The Kindness of Strangers

I was explaining how hostel life has a similar dynamic as summer camp to a new friend in Paris when she interrupted me.

"Summer camp?"

"Yeah, like sleepaway camp you go to as a kid."

"Like in The Parent Trap? We don't have that." 

So the concept of summer camp apparently does not exist in New Zealand. The young Kiwis instead spend the summer on family vacation, or stay put at home.

Well, as my readers (reader? I'm not sure who's still reading this blog...) are mainly American, I can explain to you how hostel life is like summer camp. Friendship is easily earned with "Want to have a drink downstairs?". This leads to going sightseeing together, and the excitement of travel inevitably bonds newfound friends. Just as in summer camp, the process of going from complete strangers to close friends is extraordinarily and wonderfully short.
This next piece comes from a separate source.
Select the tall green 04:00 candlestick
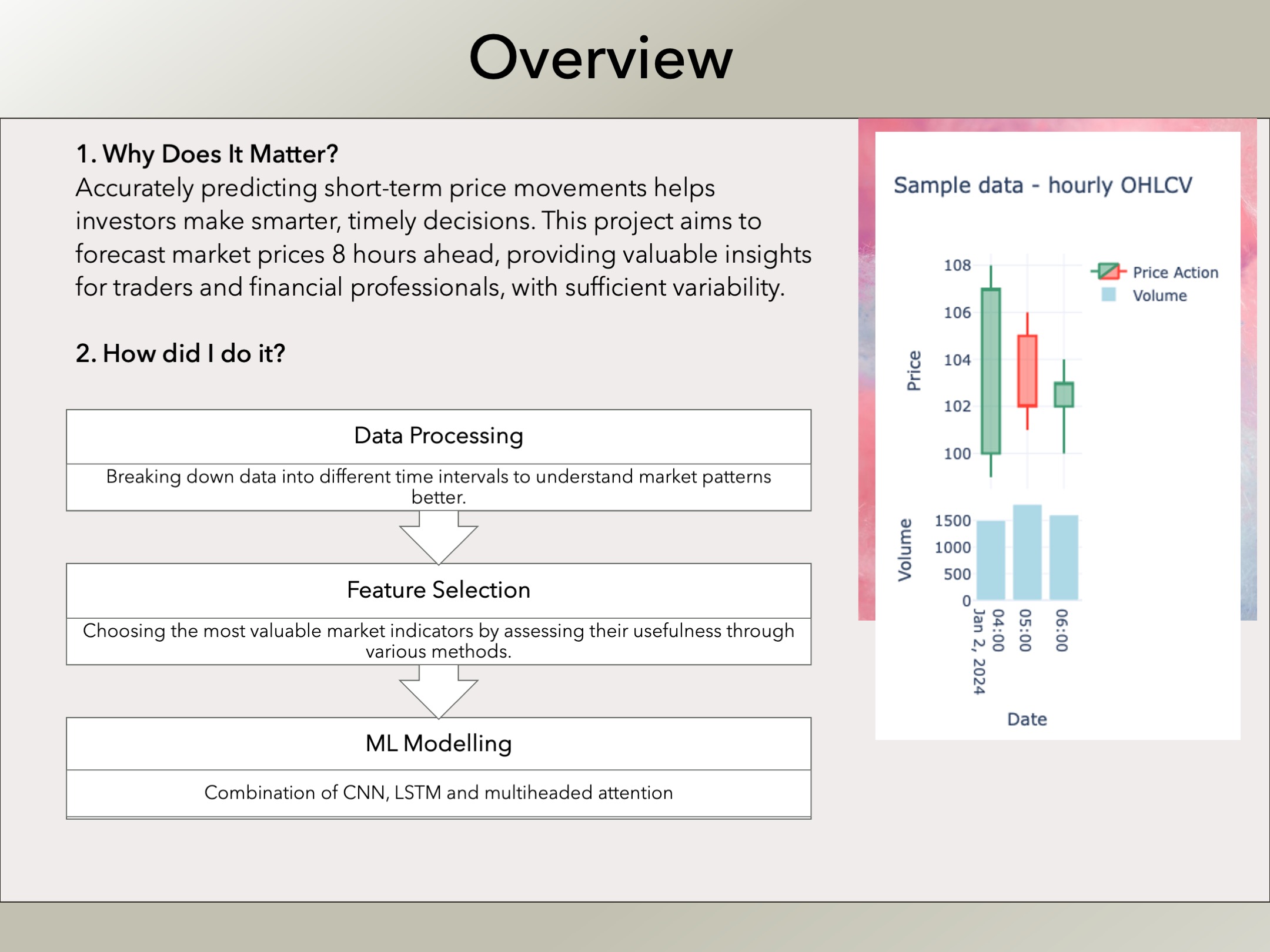Image resolution: width=1270 pixels, height=952 pixels. point(991,371)

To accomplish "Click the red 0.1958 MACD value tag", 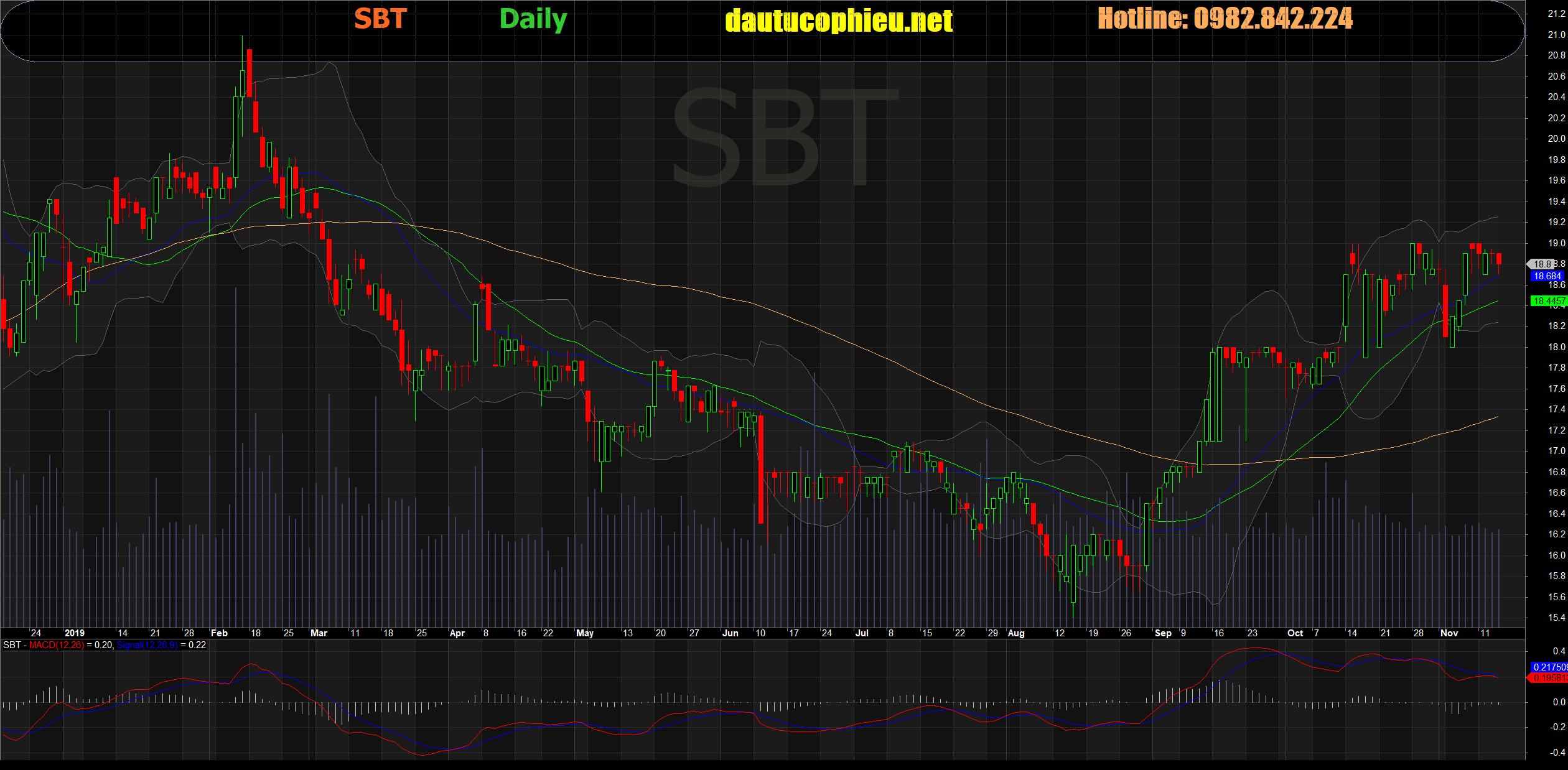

I met Paul and Lily outside of the bike rental shop in Blois, France. A couple in their 60s, they had traveled from California to bike the Loire Valley. 

Talking with Paul, I realized that the idealistic dream of so many American 20-year-olds to travel the world, unrestrained by careers or families, was attainable. Paul's early life included hitchhiking through Europe for 5 years, spending months working on an oil rig in Venzuela, and teaching English at a military base in Germany. Until beginning a career as a professor, he had lived by crashing on couches and staying in hostels, taking on seasonal jobs whenever money was short. 

He did all of this in the 80s, but such a lifestyle is still apparently possible today. I met a girl, Kori, who booked a one-way flight from her remote hometown in Alaska to Barcelona. I met her in Paris, where she was looking for work.

I wouldn't be satisfied traveling full time, though, as I love coding too much. As an accountant and a professor, Paul and Lily represented a novel concept: Traveling the world alongside a successful career. I wonder if this will be possible.

Paul, Lily and I spent the next 48 hours biking from Chateaux to Chateaux together.

This post has been all over the place, but the best motif mirrors that of this week's This American Life broadcast: The Kindness of Strangers.